Daniel Hubert Barrow, Jr. (July 22, 1909 - November 4, 1993) was an American rower who competed in the 1936 Summer Olympics, and won a bronze medal in single sculls.

== Early life ==
Barrow was born in Yeadon, Pennsylvania, and raised in Lansdowne, the eldest of twelve children born to Elizabeth Florence Stewart Barrow and Daniel H. Barrow. He attended West Philadelphia Catholic High School.

== Rowing career ==
Barrow was recruited by Jack Kelly Sr. for the Pennsylvania Athletic Club's "Big Eight". This Penn AC crew, which, besides Dan Barrow, included Chester Turner, Joe Dougherty, Myrlin Janes, John McNichol, Jack Bratten, Tom Curran and Charley McIlvaine along with coxswain Tom Mack, were undefeated in all of their 31 races between 1928 and 1932. A notable victory included winning the 1930 FISA world rowing championship in Liège, Belgium, by two boat lengths after breaking the world record for 2,000 meters in an earlier heat.

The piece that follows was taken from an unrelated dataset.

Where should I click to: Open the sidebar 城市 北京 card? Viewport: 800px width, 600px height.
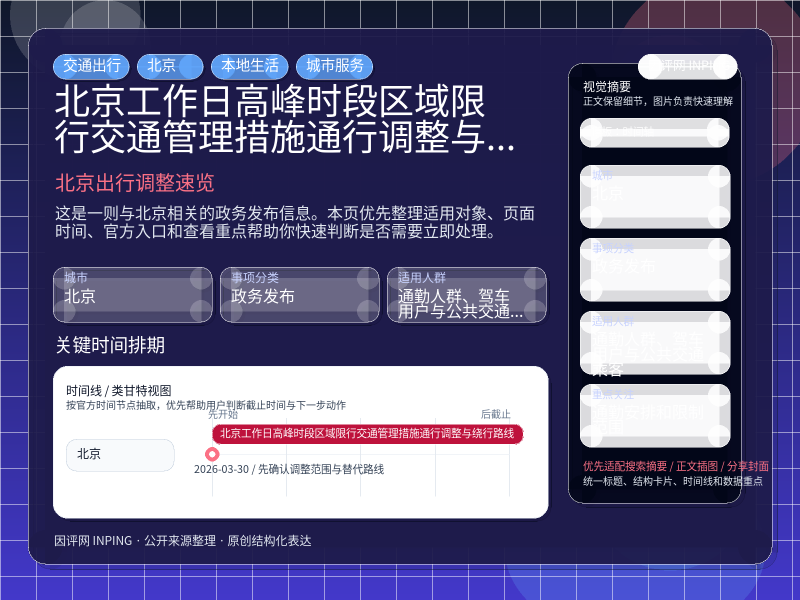point(655,196)
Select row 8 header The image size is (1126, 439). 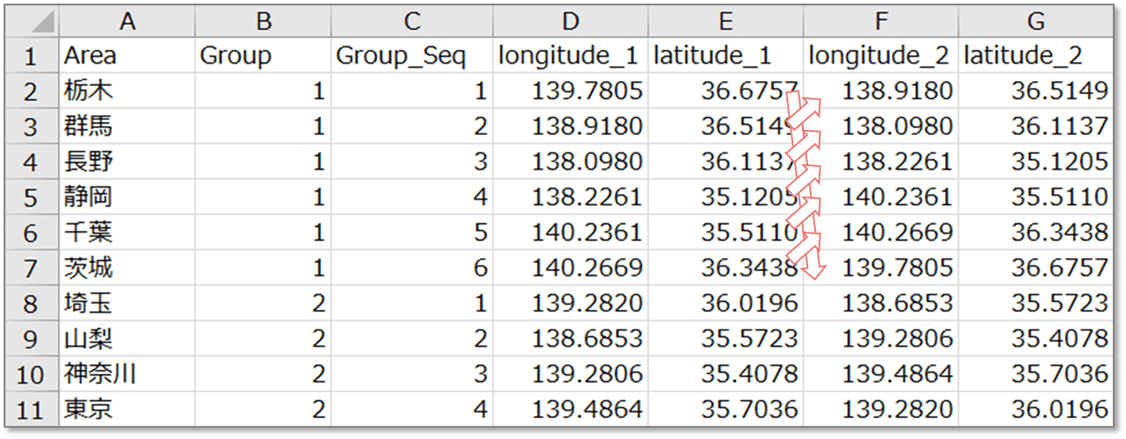point(34,303)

In 1936, Barrow qualified for the Olympic finals in single sculls, and won the bronze medal in the single sculls competition at the Olympics. Despite rowing in a much heavier boat (European rowers used newer, lighter, sculls), Barrow initially was rowing in second place. However, his boat was bumped by the boat of another rower and he lost ground, falling back to fourth place. He was able to regain enough ground in the time remaining to win the bronze medal.

== Later years and death ==
After he retired from rowing in 1937, Barrow was an insurance agent and underwriter for more than thirty years. He was inducted into the West Catholic High School Athletic Hall of Fame, and spoke about sports for local audiences. He married Eleanor Geraldine Doyle in 1941, and they had seven children. His wife died in 1978, his son Daniel died at sea in 1989, and Barrow died in 1993, at the age of 84, at a medical center in Harrisburg.